I’ve never seen anything like it. Descend from street level at Atlantic Station in to one of the numerous access points, and you are not underground. Not even close. You are still three stories up, as the ground level is the third level of underground parking below the street. You can see for what seems like an eternity in every direction in a bizarre underworld of parking.

I had been hearing about Atlantic Station for some time, as it is held up as a good example of TOD and infill. I was in Atlanta for a short time on business, and I figured I’d check it out.

I knew nothing else about it, so I approached with open eyes. I took MARTA to the nearest station to Atlantic Station, but I still had to walk a considerable distance, including crossing I-75/85. Clearly this crossing/interchange was upgraded for Atlantic Station, and the sidewalk was wide and had a sun shade along much of its length – a thoughtful gesture in Georgia summers, no doubt, but also appreciated on this cold, rainy December day. Only on my return to MARTA did I realize there is frequent shuttle bus service.

Atlantic Station is nice. It is mostly built out, and the area known as “The District” is centered on a park that is flanked by pedestrian-friendly retail, with a Publix grocery store, Target, and hotel and office towers at the edge.

The District is much like other new mixed-use town centers built in the last five years in terms of mix of uses and design. The stunning thing is the entire area is built over the three-story parking structure I described before. Since the site is a former steel mill, apparently they couldn’t dig down (too dirty, too expensive, or both), so they built three stories of “underground” parking above ground, and treat the fourth level as the ground level. It is ingenious, but it can’t be cheap.

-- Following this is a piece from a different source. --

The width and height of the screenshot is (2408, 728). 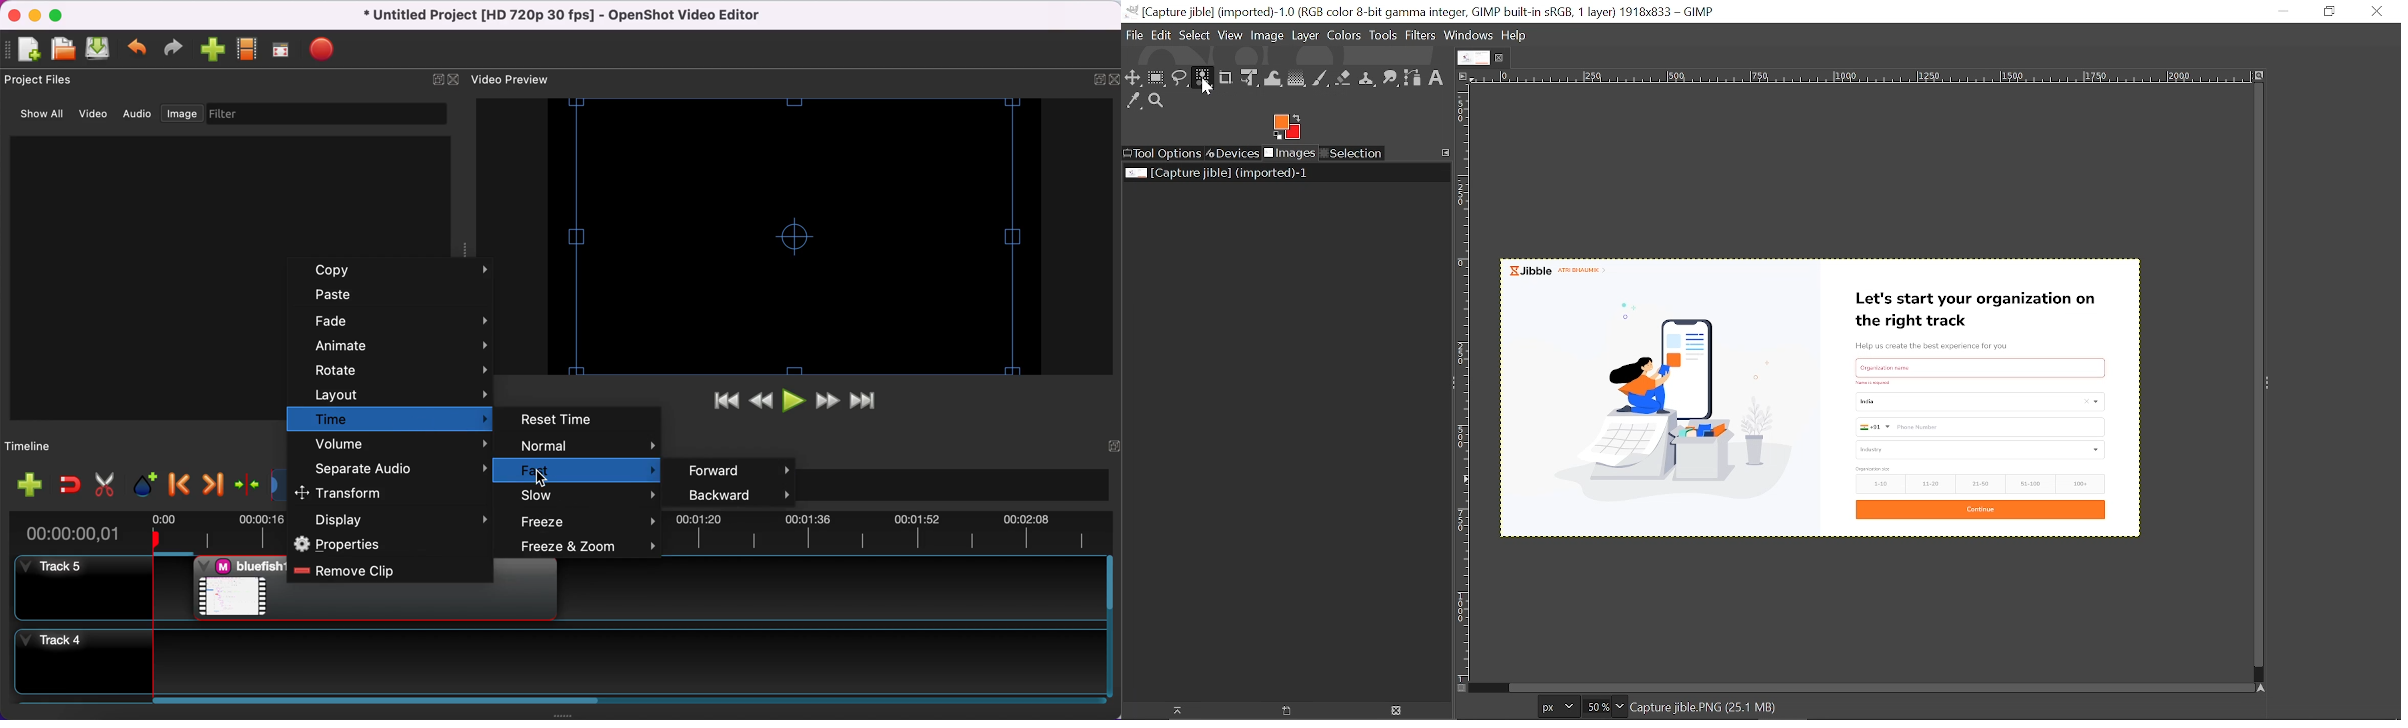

To the west is “The Commons,” which is an area of apartments and condos centered around Commons Park with a pleasant lake. The entrance to the Commons contains a huge arch, called Millennium Gate, which is not unlike the Arc de Triomphe in Paris.

Overall, Atlantic Station is a big, grand, and pretty impressive infill development, obviously created by numerous public and private entities. But there is much more to Atlanta.

I next made a visit to Ethan (pronounced “Ay-tahn”) Davidson at the offices of Atlanta Beltline. The beltline is a 22-mile set of old rail corridors that circle the core city, and the organization is converting them to greenways, trails, parks, transit and sites for housing and other infill development. Mr. Davidson gave me a quick tour of the beltline and some great infill development that has already occurred nearby. I highly recommend visiting Inman Park and Glenwood Park next time you are in Atlanta. Atlanta Beltline offers bus tours and self-guided tours of the beltline. Check their website for more information.

All this urban touring worked up my appetite, so following a brief respite and wine tasting at the Ellis Hotel on Peachtree (named after my son), I heeded their directions and hailed a cab to Fat Matt’s Rib Shack for a half rack, potato salad, pecan pie and delicious 420 Extra Pale Ale by the Sweetwater Brewing Company.

I needed to walk off the meal a bit, so I ventured down to the Centennial Olympic Park, built in Atlanta for the 1996 games. Although the rain had abated, a mist still hung in the air, and nobody was about. It was delightful. I watched the big spitting musical fountains (Fountain of Rings) and wandered across the great lawn and up the garden walk. Every downtown deserves a nice park.

I’ll say this much – Atlanta may have gotten a well-deserved bad rap for sprawling every which way over the past couple decades, but I saw none of that. I’m not interested. What Atlanta has is a great core city, with a lovely downtown park and evolving beltline, good rail transit system, some very good examples of infill development, and excellent food. These things will serve the entire metro area well in the decades to come. I cannot wait to return, rent a bike and see more.